EXTRAIT CITÉ:
※ ※ ※

Extradé d’Espagne le 1er août 1945, enfermé à Fresnes le 2, Pierre Laval est témoin au procès Pétain dès le 3 août.
Le 4 octobre débute son propre procès.


Propagande vichyste (Doc.JEA / DR).

Un procès limité à cinq audiences seulement après une instruction squelettique (cinq interrogatoires, pas un de plus). Avec en aboutissement la salve d'un peloton d'exécution - épargnée à Pétain - comme pour mettre une pierre tombale sur la collaboration.
La Justice, un pouvoir qui avait servi Vichy puis tournait avec les vents de la politique. Personne n'en sortit grandi...

Première audience, le 4 octobre 1945.

Le banc de la défense est vide (2), celle-ci conteste l'instruction même. Le premier président Mongibeaux passe outre. Il rappelle à Laval "la poursuite des patriotes, la Milice, les cours martiales..."
quand Laval l'interrompt : "Mais vous étiez tous aux ordres du gouvernement à cette époque, vous tous qui me jugez, magistrats, et vous, Monsieur le Procureur général [Mornet]".
Le premier président : "Si vous dites quoi que ce soit qui puisse constituer un outrage à l'égard des magistrats, nous passerons outre aux débats..."
P. Laval : "Je suis français, j'aime mon pays, je n'ai servi que lui" (Bruits dans la salle).
M. Demusois, juré : "Un peu plus de modestie, fourbe."

※ ※ ※

DONNÉES FOURNIES:
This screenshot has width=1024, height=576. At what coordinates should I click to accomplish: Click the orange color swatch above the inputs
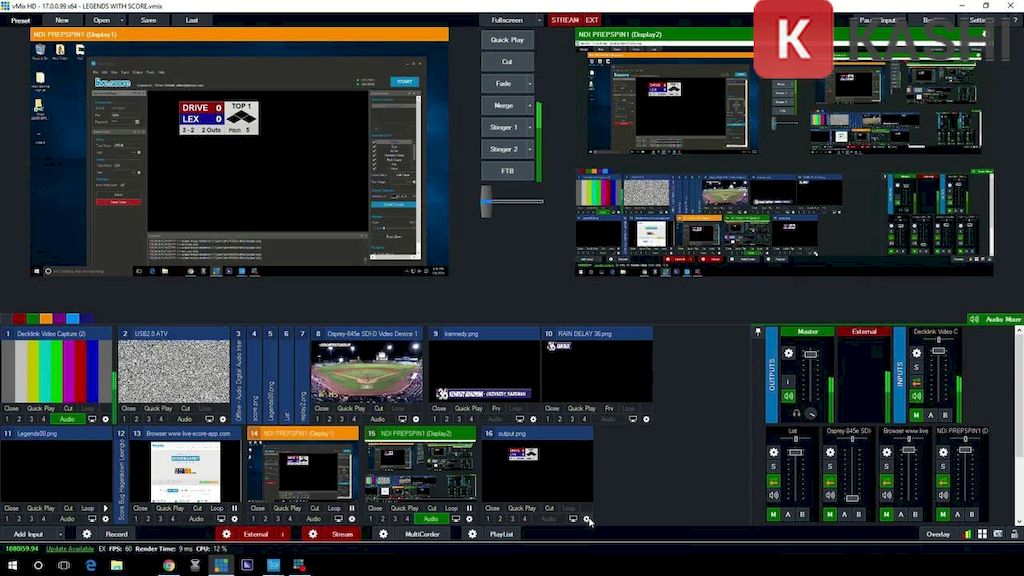click(47, 319)
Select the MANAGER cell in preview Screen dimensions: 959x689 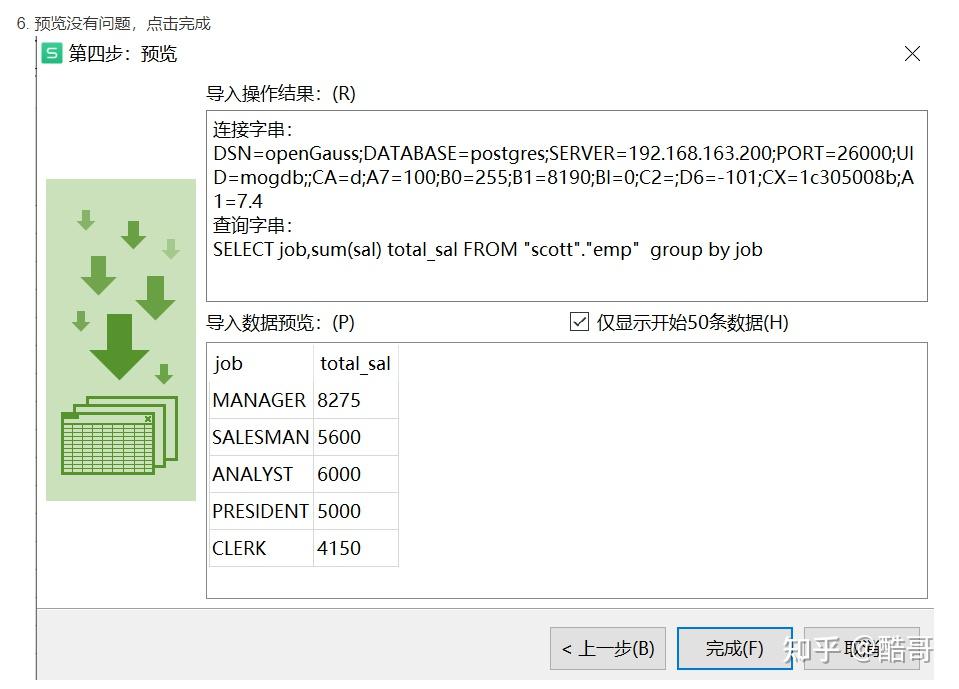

※ ※ ※

CONSIGNE 1:
D'après l'extrait sur le procès de Pierre Laval, combien d'audiences ce procès a-t-il compté ?
CONSIGNE 2:
Poursuivez l'extrait sur le procès de Pierre Laval après sa dernière phrase.
Ce matériel est indépendant de l'extrait cité.

RÉPONSE RÉDIGÉE 1:
Le procès s'est limité à cinq audiences seulement.

RÉPONSE RÉDIGÉE 2:
Le procureur général : "Je vous prie de maîtriser votre indignation, Messieurs les Jurés. Elevez-vous au-dessus de ce qu'elle vaut."
(PP. 13-14) (3).

P. Laval : "Que pouvez-vous craindre d'une instruction véritable ? Elle était nécessaire non seulement pour l'exercice de mon droit naturel de me défendre, mais aussi par la contribution qu'elle aurait apporté à l'histoire de notre pays.
(...) Je n'accepte pas mais je subis la procédure arbitraire que vous m'imposez."
(P. 16).

Lecture du réquisitoire définitif. Pierre Laval est poursuivi pour :
- crime d'attentat contre la Sûreté intérieure de l'Etat;
- intelligences avec l'ennemi.
(PP. 29 à 36).

Procédant à l'interrogatoire de l'accusé, le premier président :
- "Je fais un exposé assez long..."
P. Laval : "Un peu inexact, mais cela le rend plus pittoresque."
(P. 40).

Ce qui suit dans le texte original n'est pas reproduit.